If electrical stimulation is a significant revenue driver in your practice, loop in your compliance officer before September 26, 2025. High-volume billing of 97014 and 97032 without tight documentation controls is exactly what payer audits target. A proactive internal audit now is far cheaper than a retrospective repayment demand later.
| Previous Version | Current Version |
|---|---|
| Coverage is considered experimental and investigational for all indications | Coverage is considered medically necessary when specific criteria are met |
| Prior authorization is not required | Prior authorization is required for initial treatment |
| Documentation must include clinical history | Documentation must include clinical history |
| Re-review every 24 months | Re-review every 12 months with updated clinical documentation |
CPT, HCPCS, and ICD-10 Codes for Electrical Stimulation Under cpg272_electric_stim_clinic
Covered CPT and HCPCS Codes (When Medical Necessity Criteria Are Met)
| Code | Type | Description |
|---|---|---|
| 97014 | CPT | Application of a modality to one or more areas; electrical stimulation (unattended) |
| 97032 | CPT | Application of a modality to one or more areas; electrical stimulation (manual), each 15 minutes |
| G0283 | HCPCS | Electrical stimulation (unattended), to one or more areas for indication(s) other than wound care |
All three codes carry a "Considered Medically Necessary when criteria are met" designation under CPG272. None of these codes are auto-approved — each claim requires supporting documentation tied to the covered indications of pain, swelling, or muscle re-education/disuse atrophy in the outpatient clinic setting.
CPT 97014 and HCPCS G0283 both cover unattended electrical stimulation, but they're not always interchangeable.

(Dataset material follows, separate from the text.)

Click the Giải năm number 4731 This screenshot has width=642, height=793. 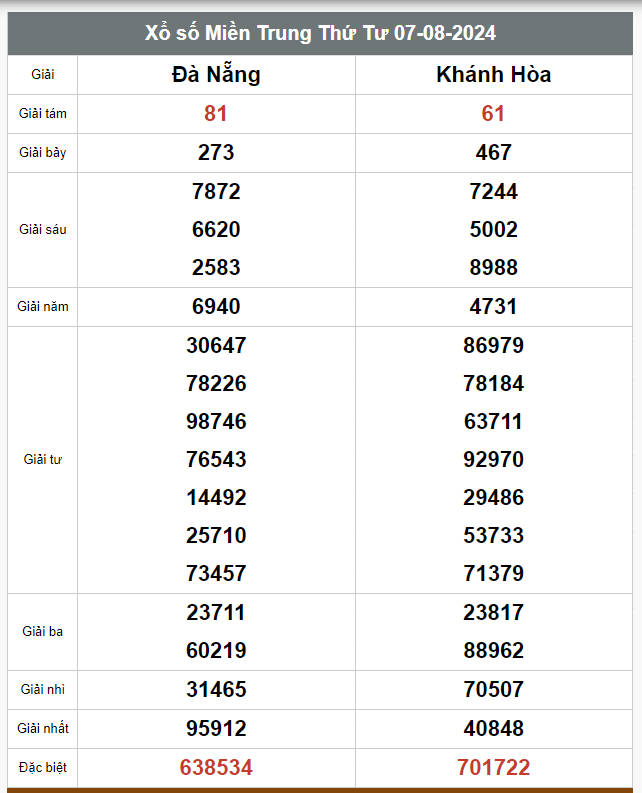point(493,306)
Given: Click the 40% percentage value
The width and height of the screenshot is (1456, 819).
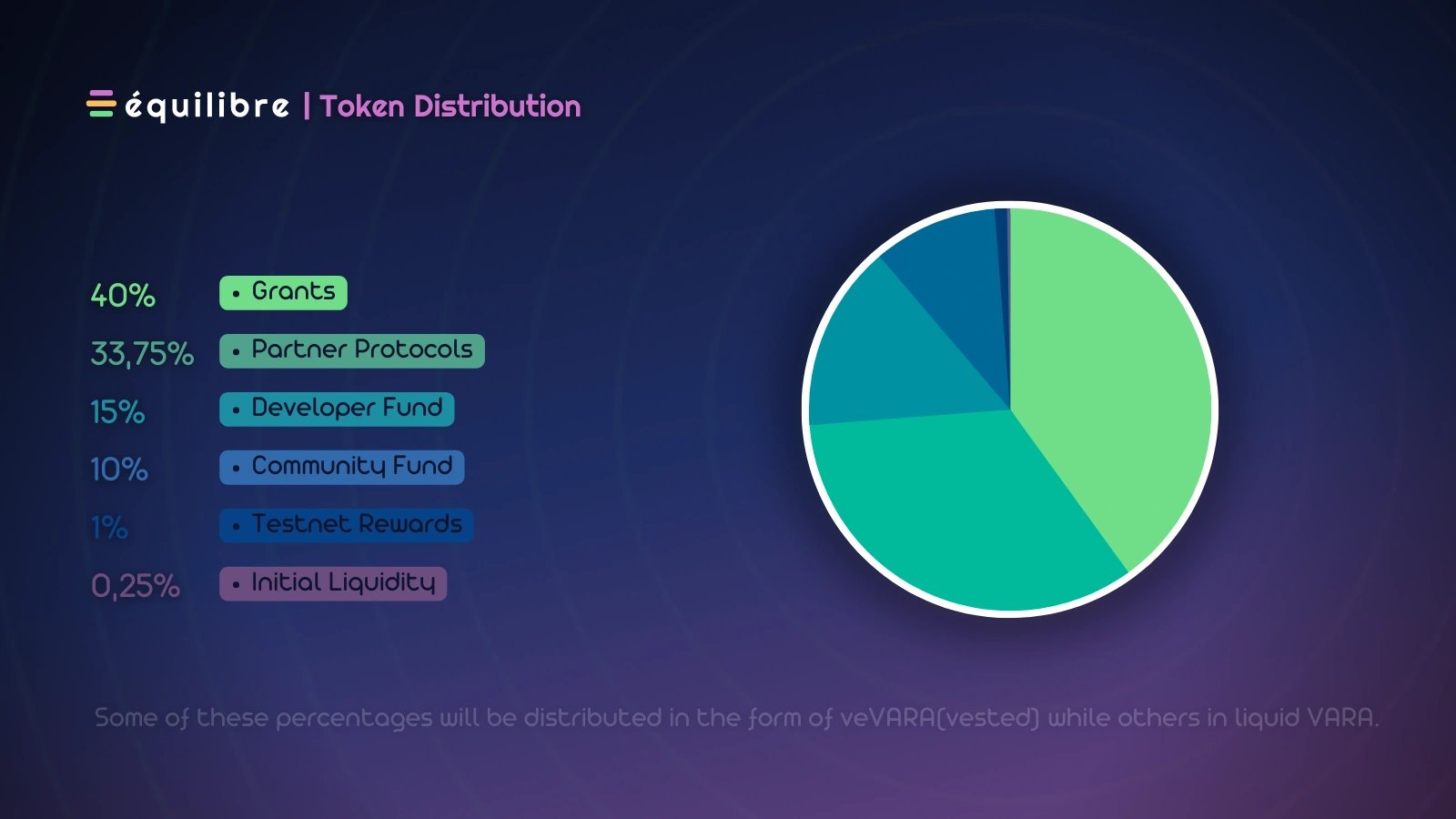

G0283 carries the explicit non-wound-care restriction. In many outpatient clinic contexts, 97014 is the more common commercial billing code, while G0283 appears more frequently in Medicare billing contexts. Know which payer product you're billing — Cigna Medicare Advantage plans may respond differently to G0283 than commercial plans do.
CPT 97032 is the one code in this set that generates the most billing disputes. It's a timed code with a direct-contact requirement. Billing 97032 when a therapist simply set up the electrodes and left the room is overcoding — and Cigna's post-payment audits look for exactly this pattern.
Key ICD-10-CM Diagnosis Codes — CPG272 does not specify required ICD-10 codes in the policy data available. Your ICD-10 selection should reflect the documented clinical indication (pain, edema, muscle dysfunction) and map cleanly to the covered indications. Common supporting diagnosis codes in practice include musculoskeletal pain codes (M54.xx series), joint pain codes (M25.5xx), and muscle weakness codes (M62.81) — but select codes based on your patient's actual documented diagnosis, not this list.